Passage given:

3. This invitation is accepted immediately, and the Holy Spirit wastes no time in introducing the practical results of asking Him to enter. 2At once His goal replaces yours. 3This is accomplished very rapidly, but it makes the relationship seem disturbed, disjunctive and even quite distressing. 4The reason is quite clear. 5For the relationship as it is is out of line with its own goal, and clearly unsuited to the purpose that has been accepted for it. 6In its unholy condition, your goal was all that seemed to give it meaning. 7Now it seems to make no sense. 8Many relationships have been broken off at this point, and the pursuit of the old goal re-established in another relationship. 9For once the unholy relationship has accepted the goal of holiness, it can never again be what it was.
4. The temptation of the ego becomes extremely intense with this shift in goals. 2For the relationship has not as yet been changed sufficiently to make its former goal completely without attraction, and its structure is “threatened” by the recognition of its inappropriateness for meeting its new purpose. 3The conflict between the goal and the structure of the relationship is so apparent that they cannot coexist. 4Yet now the goal will not be changed. 5Set firmly in the unholy relationship, there is no course except to change the relationship to fit the goal. 6Until this happy solution is seen and accepted as the only way out of the conflict, the relationship may seem to be severely strained.
5. It would not be kinder to shift the goal more slowly, for the contrast would be obscured, and the ego given time to reinterpret each slow step according to its liking. 2Only a radical shift in purpose could induce a complete change of mind about what the whole relationship is for. 3As this change develops and is finally accomplished, it grows increasingly beneficent and joyous. 4But at the beginning, the situation is experienced as very precarious. 5A relationship, undertaken by two individuals for their unholy purposes, suddenly has holiness for its goal. 6As these two contemplate their relationship from the point of view of this new purpose, they are inevitably appalled. 7Their perception of the relationship may even become quite disorganized. 8And yet, the former organization of their perception no longer serves the purpose they have agreed to meet.

Complete the following:
1) Answer these questions from the passage about a relationship's new goal:
(a) What replaces your goal once the Holy Spirit is asked to enter?
(b) How intense does the ego's temptation become with the shift in goals?
(c) How do the two individuals react when they look at their relationship from the point of view of its new purpose?
2) Reproduce the part of the passage about a relationship's new goal between "5. It would" and "agreed to meet.", inclusive.
3) Write the next part of the passage about a relationship's new goal, picking up after its final sentence.

Dataset excerpt:
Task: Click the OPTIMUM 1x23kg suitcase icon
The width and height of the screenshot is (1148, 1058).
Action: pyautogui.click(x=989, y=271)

Task responses:
1)
(a) His goal.
(b) Extremely intense.
(c) They are inevitably appalled.

2)
5. It would not be kinder to shift the goal more slowly, for the contrast would be obscured, and the ego given time to reinterpret each slow step according to its liking. 2Only a radical shift in purpose could induce a complete change of mind about what the whole relationship is for. 3As this change develops and is finally accomplished, it grows increasingly beneficent and joyous. 4But at the beginning, the situation is experienced as very precarious. 5A relationship, undertaken by two individuals for their unholy purposes, suddenly has holiness for its goal. 6As these two contemplate their relationship from the point of view of this new purpose, they are inevitably appalled. 7Their perception of the relationship may even become quite disorganized. 8And yet, the former organization of their perception no longer serves the purpose they have agreed to meet.

3)
6. This is the time for faith. 2You let this goal be set for you. 3That was an act of faith. 4Do not abandon faith, now that the rewards of faith are being introduced. 5If you believed the Holy Spirit was there to accept the relationship, why would you now not still believe that He is there to purify what He has taken under His guidance? 6Have faith in your brother in what but seems to be a trying time. 7The goal is set. 8And your relationship has sanity as its purpose. 9For now you find yourself in an insane relationship, recognized as such in the light of its goal.
7. Now the ego counsels thus; substitute for this another relationship to which your former goal was quite appropriate. 2You can escape from your distress only by getting rid of your brother. 3You need not part entirely if you choose not to do so. 4But you must exclude major areas of fantasy from your brother, to save your sanity. 5Hear not this now! 6Have faith in Him Who answered you. 7He heard. 8Has He not been very explicit in His answer? 9You are not now wholly insane. 10Can you deny that He has given you a most explicit statement? 11Now He asks for faith a little longer, even in bewilderment. 12For this will go, and you will see the justification for your faith emerge, to bring you shining conviction. 13Abandon Him not now, nor your brother. 14This relationship has been reborn as holy.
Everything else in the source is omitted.